Panorama di Terni dei primi anni del 1900. Il colore contrassegna l'Arena Gazzoli

Clown acrobata muore all’Arena Gazzoli

Il pubblico che affollava l’Arena Gazzoli rimase come impietrito: nel compiere un salto mortale un clown batteva la testa sul bordo che delimitava l’arena morendo all’istante. Era il 9 agosto 1887. Il clown acrobata, Giovanni Aghemo, faceva parte della compagnia equestre Stekel-Truzzi, che già da diversi giorni si esibiva all’arena di Terni. Il personaggio era diventato subito noto per le sue capacità di compiere acrobazie che a volte assumevano aspetti comici.

Fu accolto da un applauso scrosciante non appena sceso in pista e cominciò subito l’esibizione annunciando che avrebbe compiuto una serie di salti mortali.
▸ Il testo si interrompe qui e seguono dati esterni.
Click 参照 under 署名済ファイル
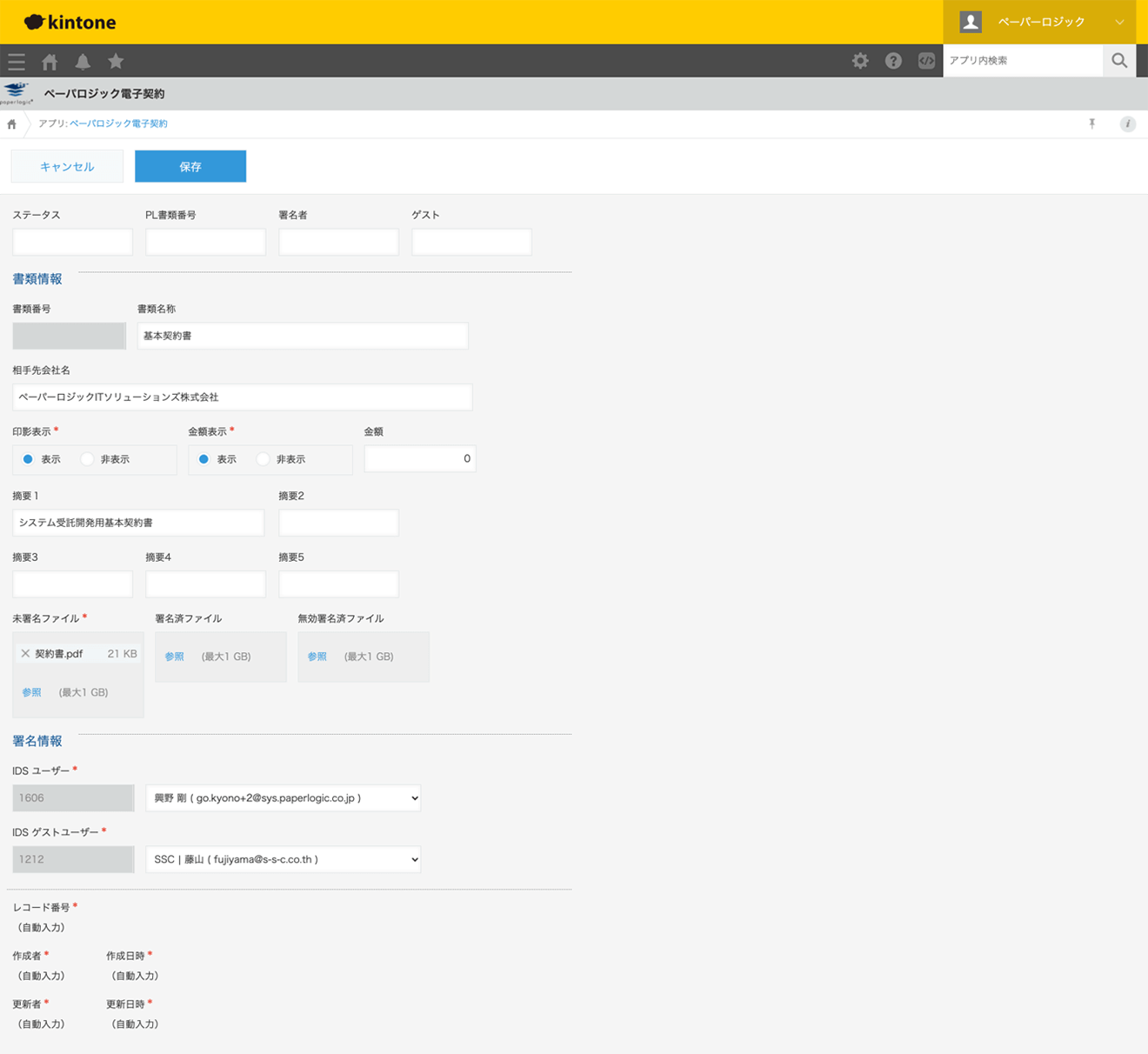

Il primo andò bene, il secondo finì con l’incidente: Giovanni Aghemo colpì il parapetto che delimitava l’area destinata alle esibizioni. Batté violentemente la nuca. Fu soccorso subito, ma fu tutto inutile.
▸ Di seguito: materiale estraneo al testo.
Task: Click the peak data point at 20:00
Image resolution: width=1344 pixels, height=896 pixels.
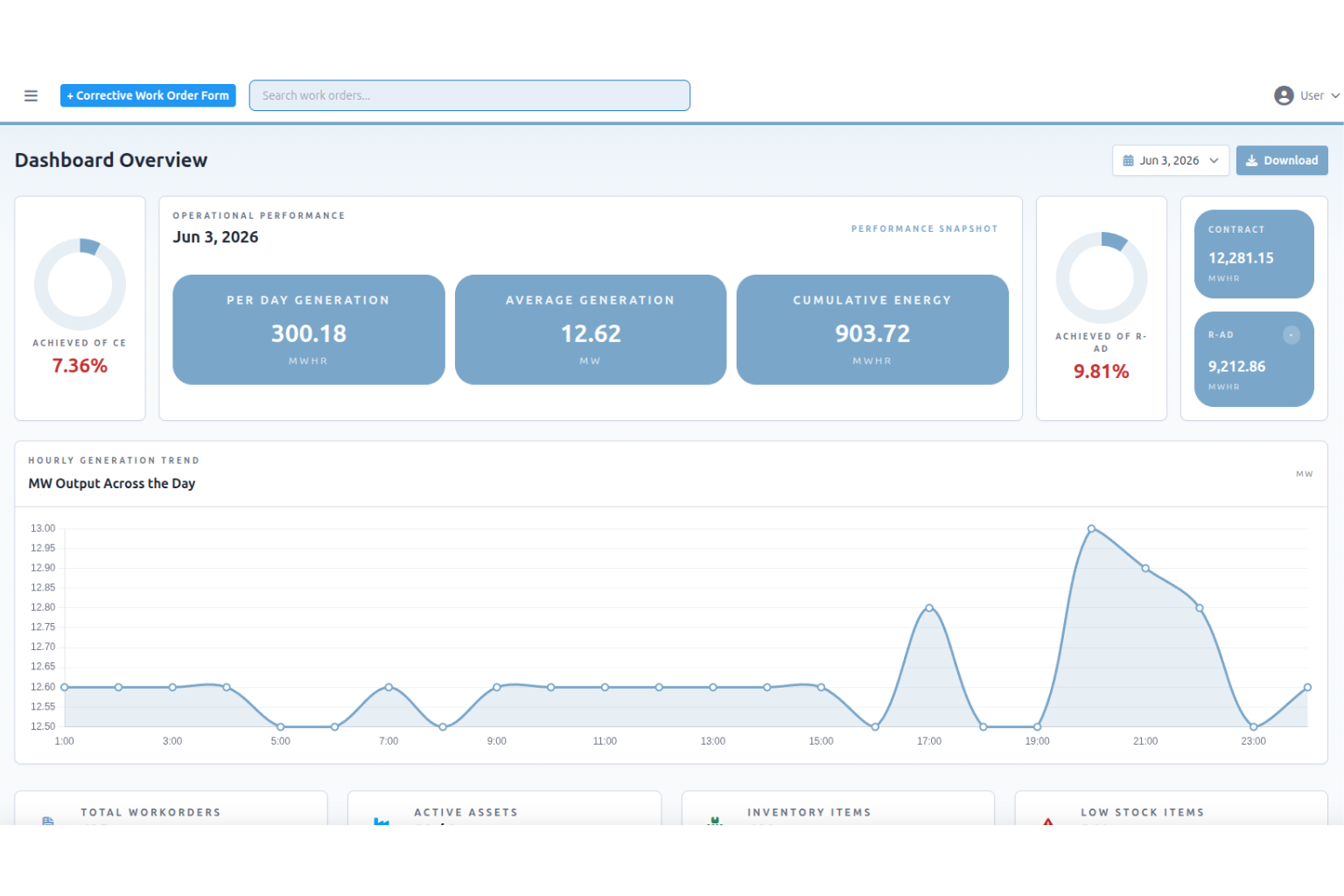Action: pos(1091,528)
L’arena era stata realizzata dai Gazzoli sulla parte della loro proprietà che si affacciava sulla strada principale di Terni, costituita dal tracciato dell’antica via Flaminia e che oggi è via Roma. In quell’area sorgeva in precedenza un convento che fu una delle prime sedi ospitaliere di Terni.

L’Arena Gazzoli nel XIX secolo ospitava regolarmente spettacoli di circhi equestri, di compagnie importanti tanto ch vi si esibì anche  la compagnia di Bufalo Bill in tournée in Europa. In tempi più recenti l’Arena è diventata il Politeama Ternano ed oggi è una multisala cinematografica.